The commercial yeast is an artificially isolated form of yeast that makes dough rise without breaking down the anti-nutrient phytic acid and the gluten in it to make them harmless. This means that the commercial yeast hinders digestion and robs our body off important nutrients. Beware that bread whose label says “sourdough” may be made with commercial yeast as the main rising agent or as the additional one.
How can you make your own natural yeast and make sure that you eat healthy bread?
These are the materials you need for preparing a sourdough starter:
· A wide-mouth jar because it makes stirring the starter easier
· Cheesecloth for covering the jar – it keeps any fruit flies away from it and at the same time allows air into the jar
· Water - spring or filtered water is what you have to use, since the chlorine in tap water kills the good bacteria the starter needs
· Organic, unbleached all-purpose flour or whole wheat flour (some people dislike the flavor of the starter when made with whole wheat flour but you can give it a try and see for yourselves)
The necessary steps for making the sourdough starter:
Day 1: Put 1/2 cup flour and 1/2 cup water into the jar. Mix them well together. The mixture needs to be like a thick pancake batter. After you’ve mixed the flour and water, cover the jar with cheese cloth.
Day 2: Feed the starter by adding to it another 1/2 cup of flour and as much water as it needs in order to get the same thick batter consistency as on the first day. Stir and cover again.
Day 3: Feed again in the same way like on Day 2, stir, and cover again.
Day 4 and following: Keep feeding the starter about every 24 hours. By the fourth day it may be ready to be used for bread making. It depends on the climate of your region, the temperature inside your home, and the type of starter you have because every region has its own unique strains of bacteria, which means that starters in different areas might act differently.
When you don’t plan to bake in the next several days:
· You can put the jar in the fridge. Bear in mind that yeast stored in the fridge will become dormant and yeast stored at room temperature will become active.
· Feed your starter once a week. Feeding means measuring the amount of yeast you have in your jar in the fridge, and then adding equal parts water and whole wheat flour.
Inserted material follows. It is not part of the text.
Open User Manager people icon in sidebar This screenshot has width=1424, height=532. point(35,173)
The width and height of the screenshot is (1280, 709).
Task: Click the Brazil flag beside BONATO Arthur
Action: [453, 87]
For example, if there’s 1 cup of yeast, add 1 cup of water and 1 cup of whole-wheat flour.
· If you have too much yeast in the jar, you can give some of it to friends or measure out 1/4 cups, throw the rest away, then add 1/4 cups water and 1/4 cups flour to your 1/4 cups yeast.
If I want to make bread, then one or two days before you bake, take the yeast out from the fridge and feed it 3 times a day at room temperature to activate it.